È finita l’era del riscaldamento globale, ora la Terra «è entrata in quella dell’ebollizione». Antonio Guterres, segretario generale della Nazioni unite, ha lanciato ieri l’allarme dopo le anticipazioni di Copernicus (il programma di osservazione della Terra dell’Unione europea, dedicato a monitorare il nostro pianeta anche sul fronte climatico), secondo cui luglio 2023 è il mese più caldo di sempre, «a meno che non si verifichi una mini era glaciale nei prossimi giorni», cosa assai improbabile.

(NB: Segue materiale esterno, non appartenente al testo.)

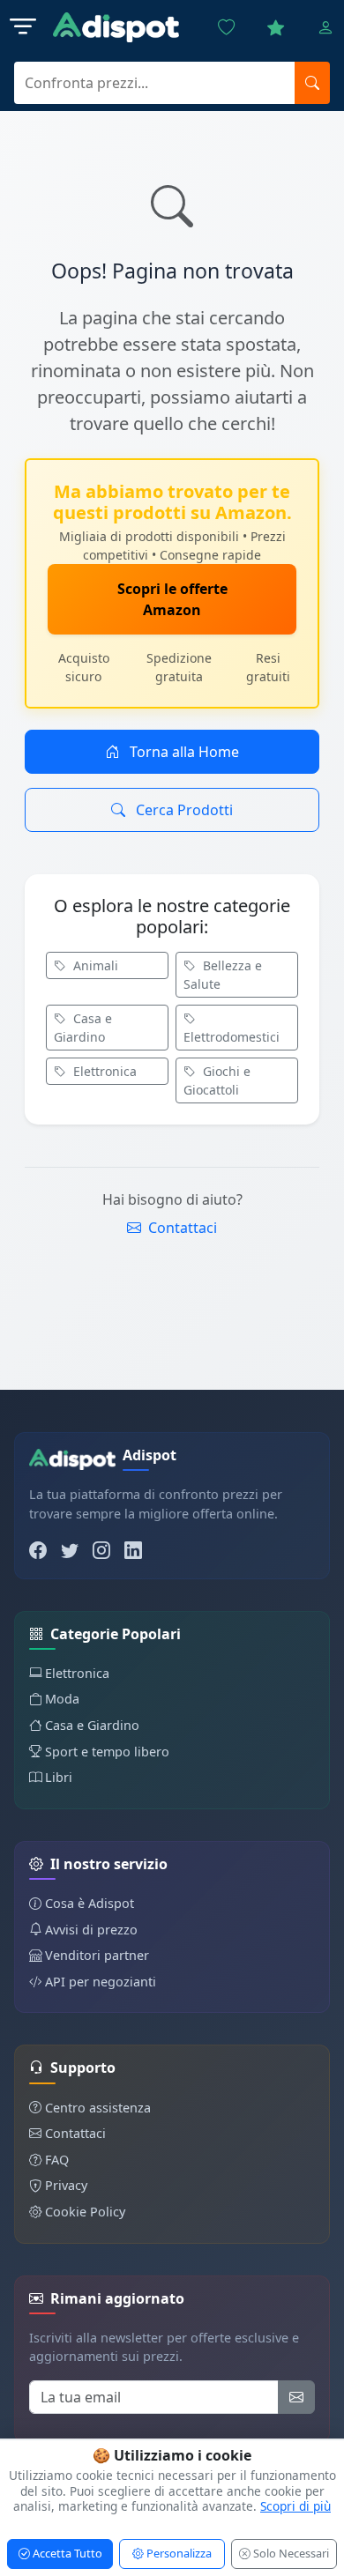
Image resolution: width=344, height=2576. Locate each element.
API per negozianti (100, 1981)
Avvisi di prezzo (91, 1929)
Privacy (66, 2185)
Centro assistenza (98, 2107)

Le temperature record rilevate sono da collegare alle ondate di calore registrate in gran parte del Nord America, dell’Asia e dell’Europa, che, insieme agli incendi in Paesi come il Canada e la Grecia o l’Italia dove il Sud brucia da giorni, hanno avuto un forte impatto sulla salute delle persone, sull’ambiente e sulle economie.

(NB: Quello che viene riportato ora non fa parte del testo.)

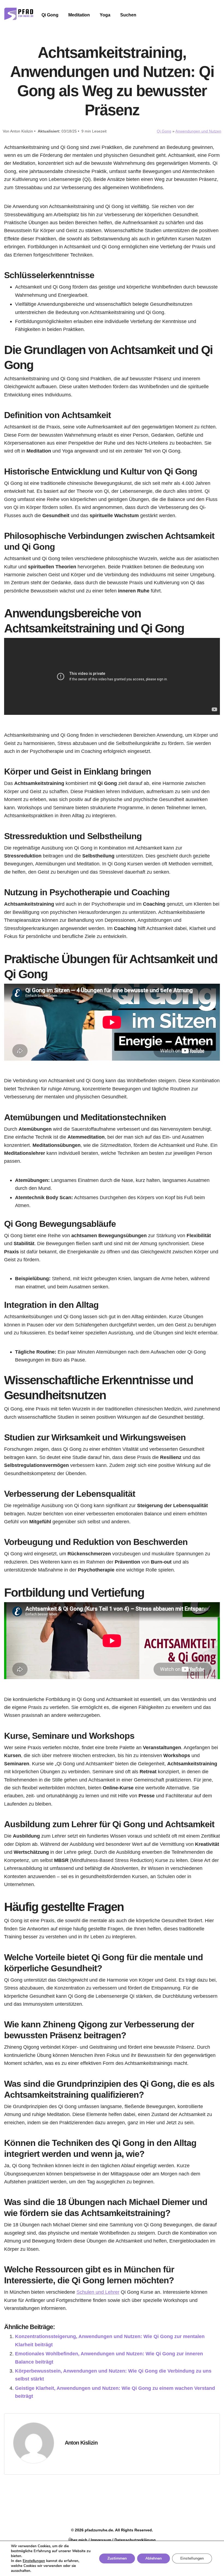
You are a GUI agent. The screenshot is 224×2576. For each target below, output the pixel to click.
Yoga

«Le temperature da record fanno parte della tendenza al drastico aumento delle temperature globali. Le emissioni antropogeniche sono in definitiva il principale motore di queste temperature in aumento» ha detto Carlo Buontempo, direttore del Copernicus Climate Change Service (C3S).

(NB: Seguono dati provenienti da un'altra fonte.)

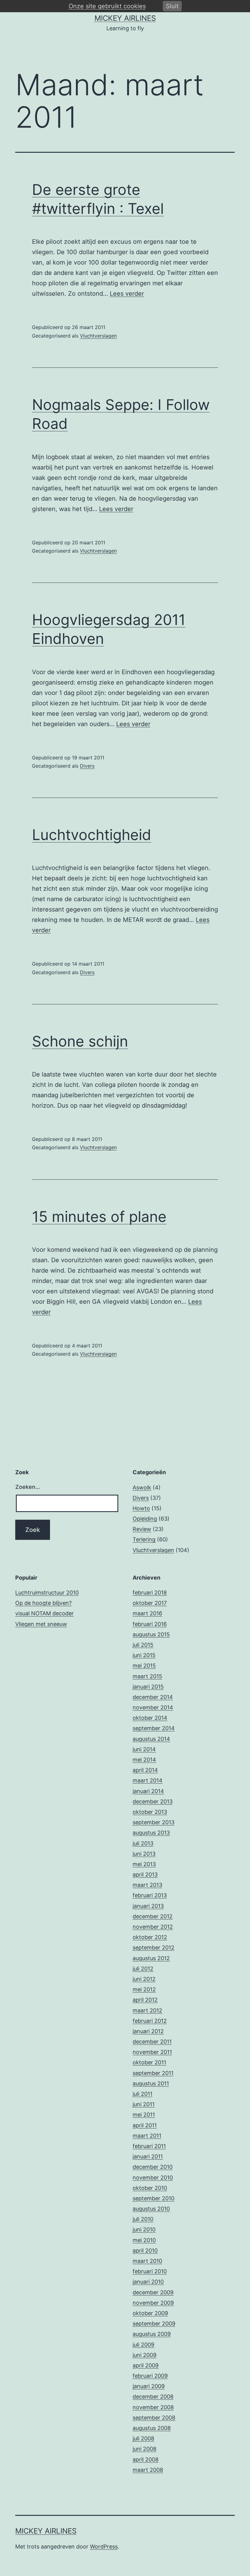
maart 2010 (147, 2261)
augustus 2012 (151, 1958)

Ha perciò ragione Guterres a dire che tutto questo rappresenta «solo l’inizio», a meno di scelte radicali. Ai negazionisti climatici il segretario della Nazioni unite ricorda che «per gli scienziati è inequivocabile: gli esseri umani sono responsabili» e «l’unica sorpresa è la velocità del cambiamento». Il segretario generale dell’Onu si sofferma anche sulle tragiche e chiare conseguenze» di questa «ebollizione»: bambini «spazzati via dalle piogge monsoniche, famiglie in fuga dalle fiamme, lavoratori che svengono sotto il caldo torrido».

Guterres se la prende con le fonti fossili, alzando la palla per Petteri Taalas, segretario generale dell’Organizzazione meteorologica mondiale (Wmo): «Le condizioni meteorologiche estreme che hanno colpito molti milioni di persone a luglio sono un assaggio del futuro. La necessità di ridurre le emissioni di gas serra è più urgente che mai. L’azione per il clima non è un lusso ma un dovere».